Following several full-time residents of Las Vegas over a two-year period, DREAMLAND shows the cityscape beyond the grandiose casino-hotels on the strip. It is a world of smaller, dingy gambling halls and countless gambling arcades that survive throughout Las Vegas. Among the locals that patronize these casinos, many struggle daily with compulsion and self-impoverishment while walking the tenuous line between dreams and denial.

We meet middle-class retirees for whom gambling brings back childhood; working people who 'look for the streaks' and sometimes crash as hard as drug addicts; casino dealers, born and raised in Vegas, who find that they too are vulnerable to the addiction; and professional gamblers who wouldn't wish their life on anyone. And we meet Lou Gerard, a retired tailor from Los Angeles.

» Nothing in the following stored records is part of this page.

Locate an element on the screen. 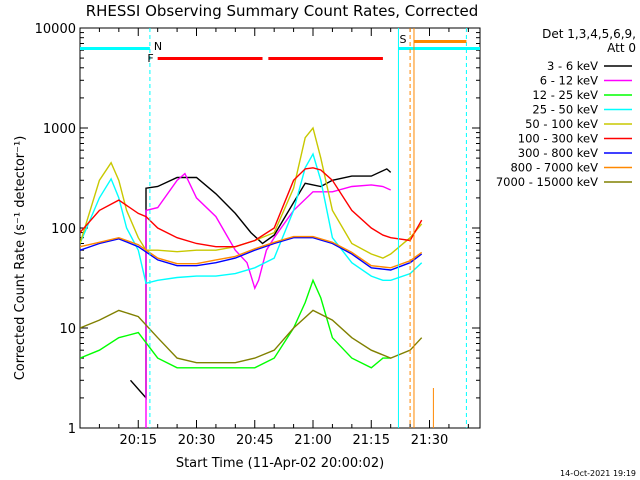 Image resolution: width=640 pixels, height=480 pixels. y-tick-label: 100 is located at coordinates (64, 230).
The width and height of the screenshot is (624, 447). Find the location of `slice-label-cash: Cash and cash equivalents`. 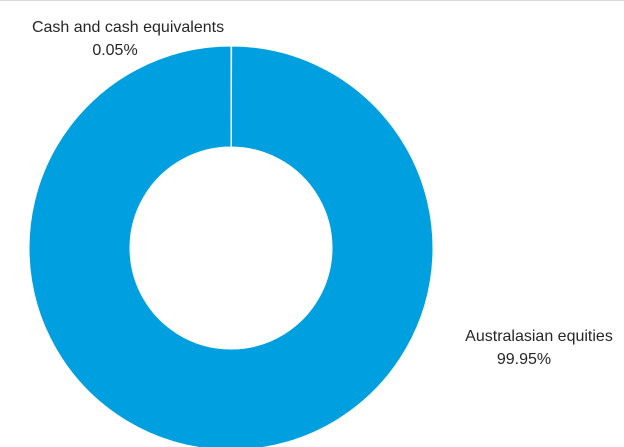

slice-label-cash: Cash and cash equivalents is located at coordinates (128, 28).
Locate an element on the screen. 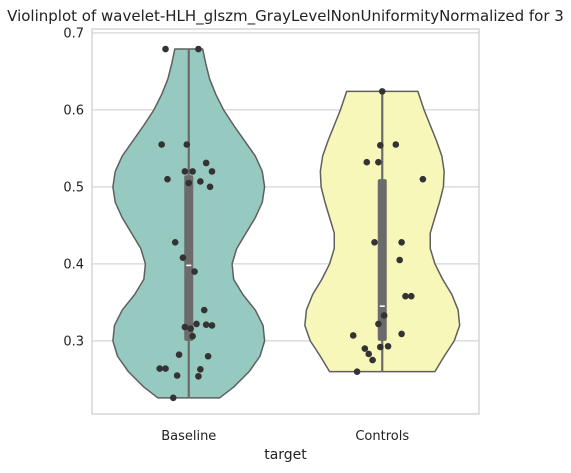  x-tick-label: Controls is located at coordinates (382, 436).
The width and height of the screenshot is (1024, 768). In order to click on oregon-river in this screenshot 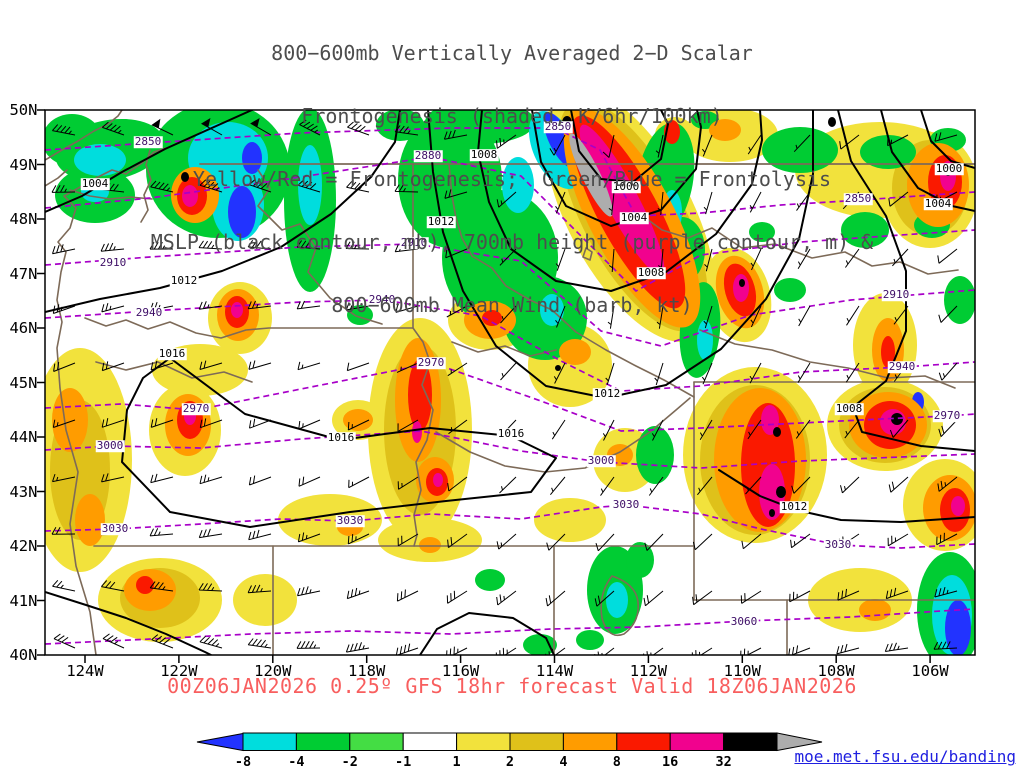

Gerard moved to Las Vegas, with its cheap rent and complementary meals, to do a little harmless gambling. His approach to gambling appears reasonable, and his exuberance is obvious whenever he enters his favorite place, Benny Binion's Horseshoe Casino in downtown Las Vegas. But soon Gerard finds himself contending with his compulsion, having to work more and more on the side to make up his losses, and it becomes clear that he is battling loneliness and mortality as much as the odds.

A penetrating look at compulsive gambling, DREAMLAND draws parallels between it and other addictions, showing how gambling is used to avoid pain, loneliness and distress by giving the gambler a fleeting sense of control and happiness. Without judgment and condemnation, the film uses frank interviews compassionately; creating a lingering image that evokes the contradictory reality behind America's high stakes pastime.